## [Work required]
From the items below, pull out every line that contains the word "height" and copy those lines. Case matters, so a match must have the same capitalization.

Records from a dataset:
╭──

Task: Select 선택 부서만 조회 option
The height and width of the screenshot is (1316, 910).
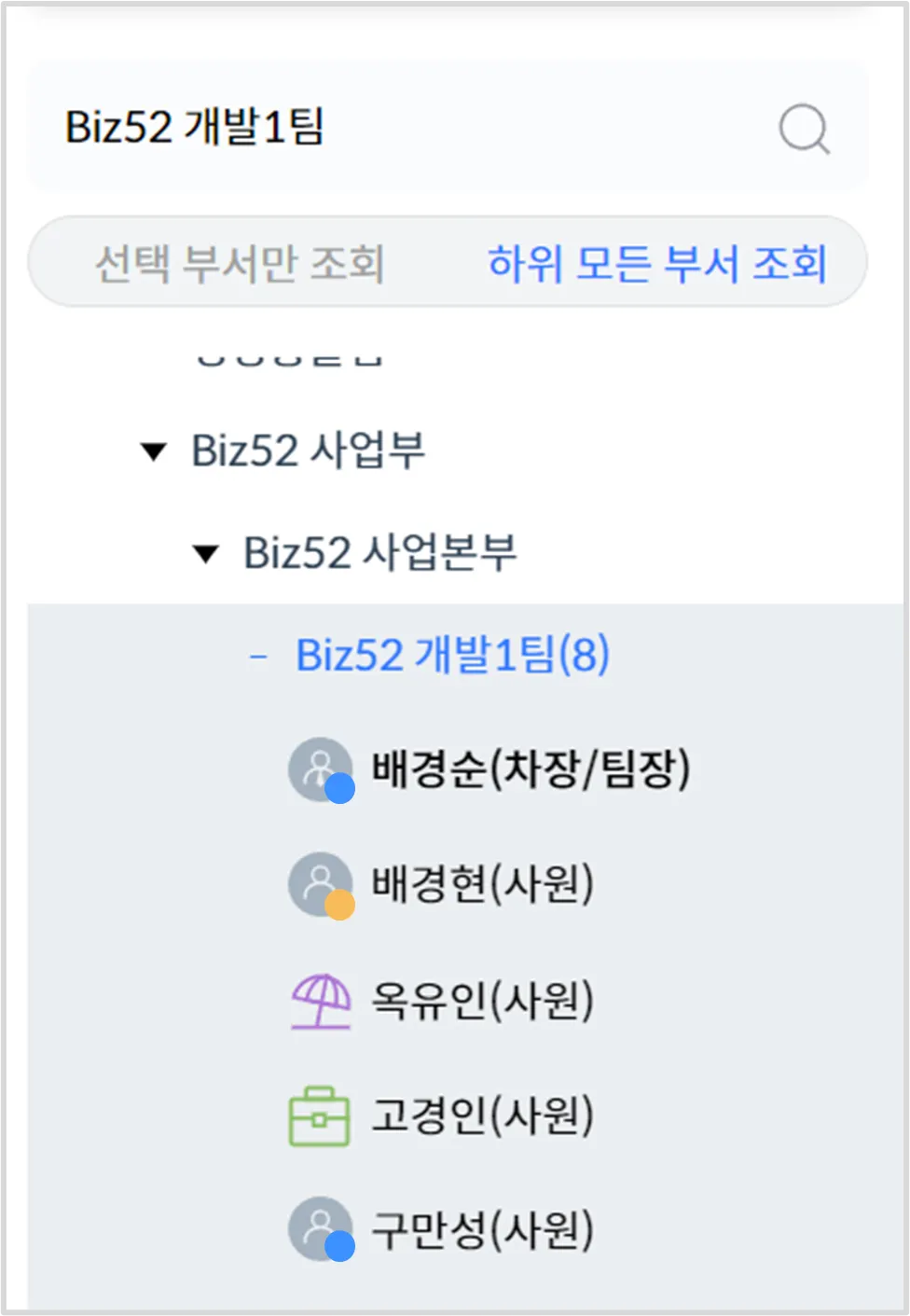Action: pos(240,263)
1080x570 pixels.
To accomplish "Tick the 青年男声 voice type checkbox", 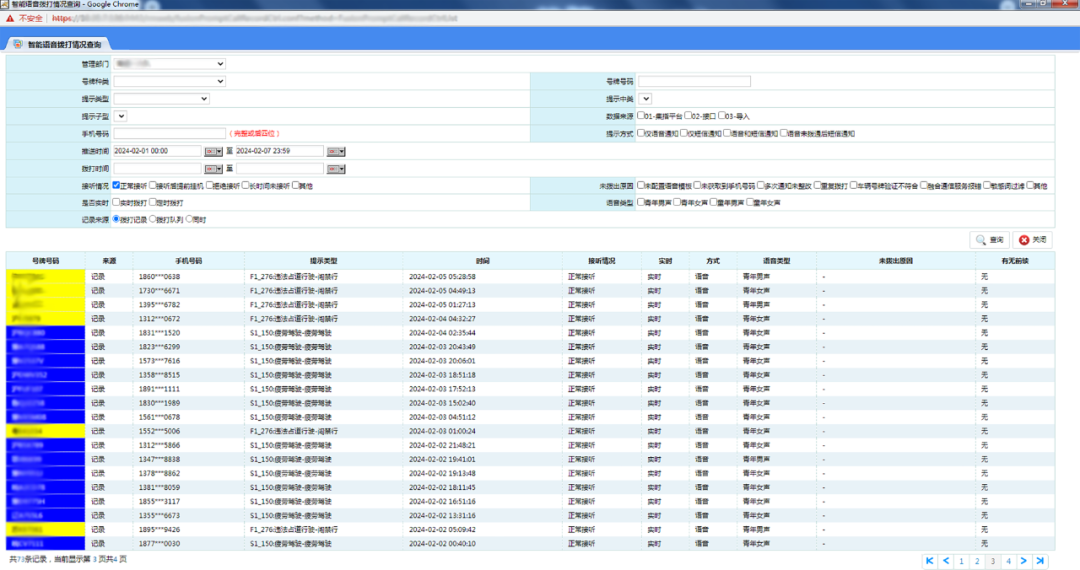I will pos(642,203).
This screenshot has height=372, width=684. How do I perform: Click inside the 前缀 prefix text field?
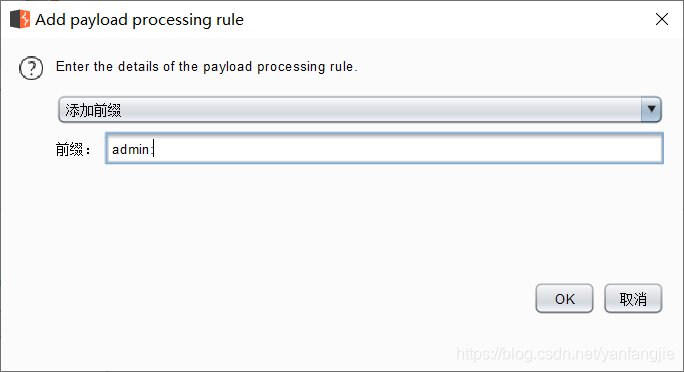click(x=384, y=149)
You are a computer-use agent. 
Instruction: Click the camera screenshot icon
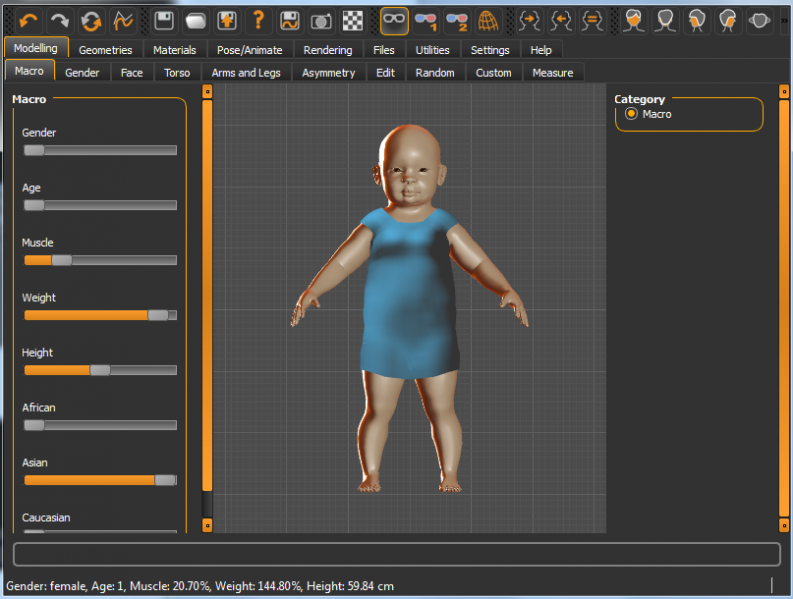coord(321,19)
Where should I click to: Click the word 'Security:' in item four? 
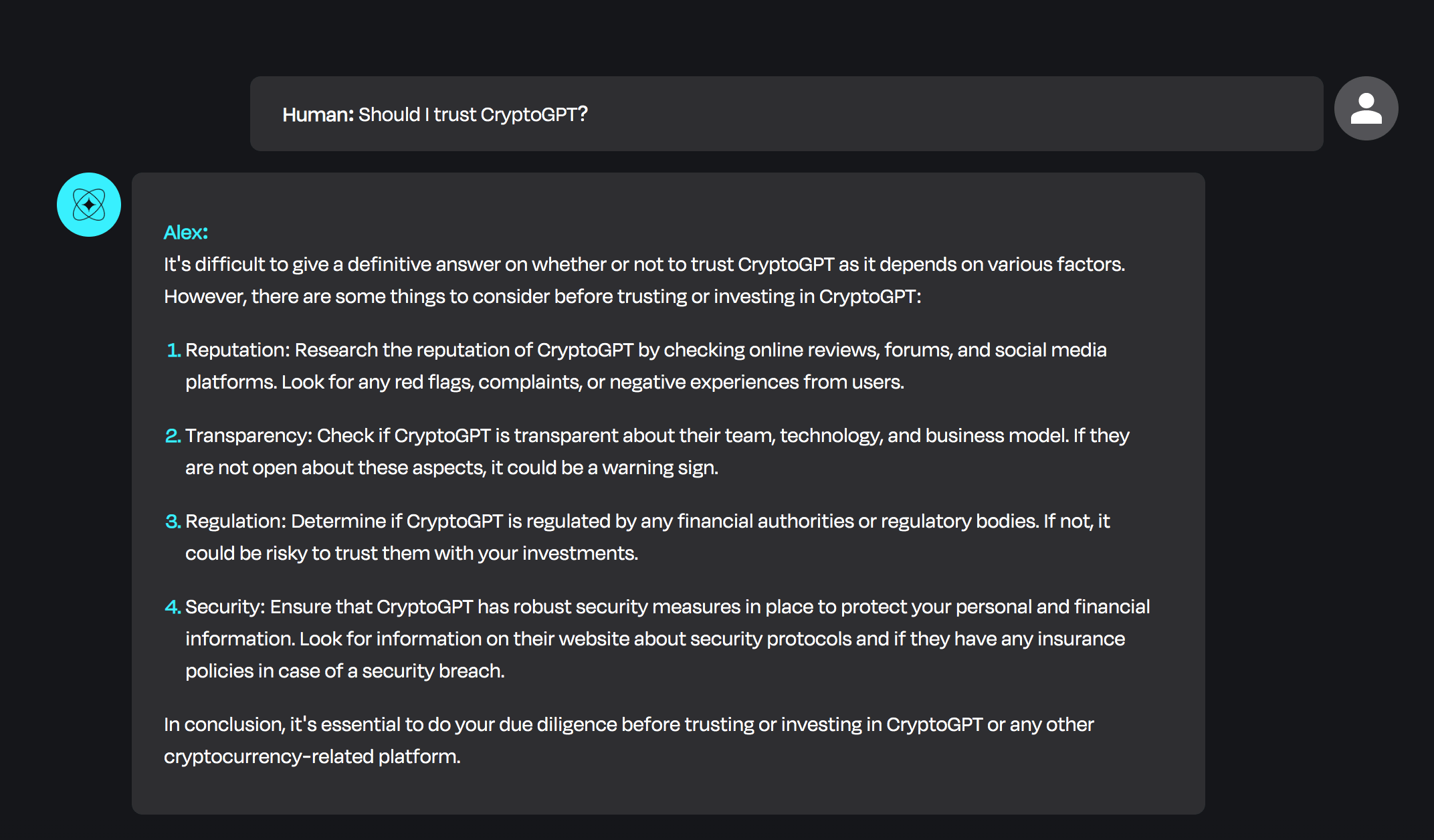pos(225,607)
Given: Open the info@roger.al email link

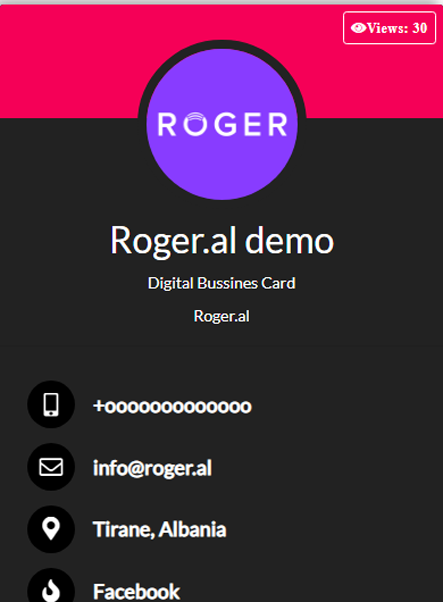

╰──

## [Exercise answer]
The height and width of the screenshot is (1316, 910).
This screenshot has height=372, width=684. How do I perform: Click inside the 前缀 prefix text field?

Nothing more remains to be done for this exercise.